* **Task input**
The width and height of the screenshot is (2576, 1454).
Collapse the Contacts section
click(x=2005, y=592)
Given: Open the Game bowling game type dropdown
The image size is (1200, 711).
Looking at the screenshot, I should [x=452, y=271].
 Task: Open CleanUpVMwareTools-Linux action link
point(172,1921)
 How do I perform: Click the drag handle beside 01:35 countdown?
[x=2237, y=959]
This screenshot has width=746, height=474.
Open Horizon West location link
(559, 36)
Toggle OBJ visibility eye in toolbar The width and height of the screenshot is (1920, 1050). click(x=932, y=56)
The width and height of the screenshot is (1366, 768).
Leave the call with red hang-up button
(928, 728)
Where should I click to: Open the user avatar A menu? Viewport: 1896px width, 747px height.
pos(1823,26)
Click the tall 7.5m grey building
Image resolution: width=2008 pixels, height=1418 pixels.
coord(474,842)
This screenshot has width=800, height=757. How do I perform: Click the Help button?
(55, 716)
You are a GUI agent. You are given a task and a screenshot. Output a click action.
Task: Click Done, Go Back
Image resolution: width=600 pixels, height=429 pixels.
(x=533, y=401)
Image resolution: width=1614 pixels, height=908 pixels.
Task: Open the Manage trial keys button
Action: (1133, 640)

* **Stated task**
Reproduce each of the items above word for word and in the same order.

* **Written reply**
The width and height of the screenshot is (2576, 1454).
Collapse the Contacts section
click(x=2005, y=592)
Given: Open the Game bowling game type dropdown
The image size is (1200, 711).
Looking at the screenshot, I should [x=452, y=271].
 Task: Open CleanUpVMwareTools-Linux action link
point(172,1921)
 How do I perform: Click the drag handle beside 01:35 countdown?
[x=2237, y=959]
This screenshot has width=746, height=474.
Open Horizon West location link
(559, 36)
Toggle OBJ visibility eye in toolbar The width and height of the screenshot is (1920, 1050). click(x=932, y=56)
The width and height of the screenshot is (1366, 768).
Leave the call with red hang-up button
(928, 728)
Where should I click to: Open the user avatar A menu? Viewport: 1896px width, 747px height.
pos(1823,26)
Click the tall 7.5m grey building
Image resolution: width=2008 pixels, height=1418 pixels.
coord(474,842)
This screenshot has width=800, height=757. How do I perform: Click the Help button?
(55, 716)
You are a GUI agent. You are given a task and a screenshot. Output a click action.
Task: Click Done, Go Back
Image resolution: width=600 pixels, height=429 pixels.
(x=533, y=401)
Image resolution: width=1614 pixels, height=908 pixels.
Task: Open the Manage trial keys button
Action: (1133, 640)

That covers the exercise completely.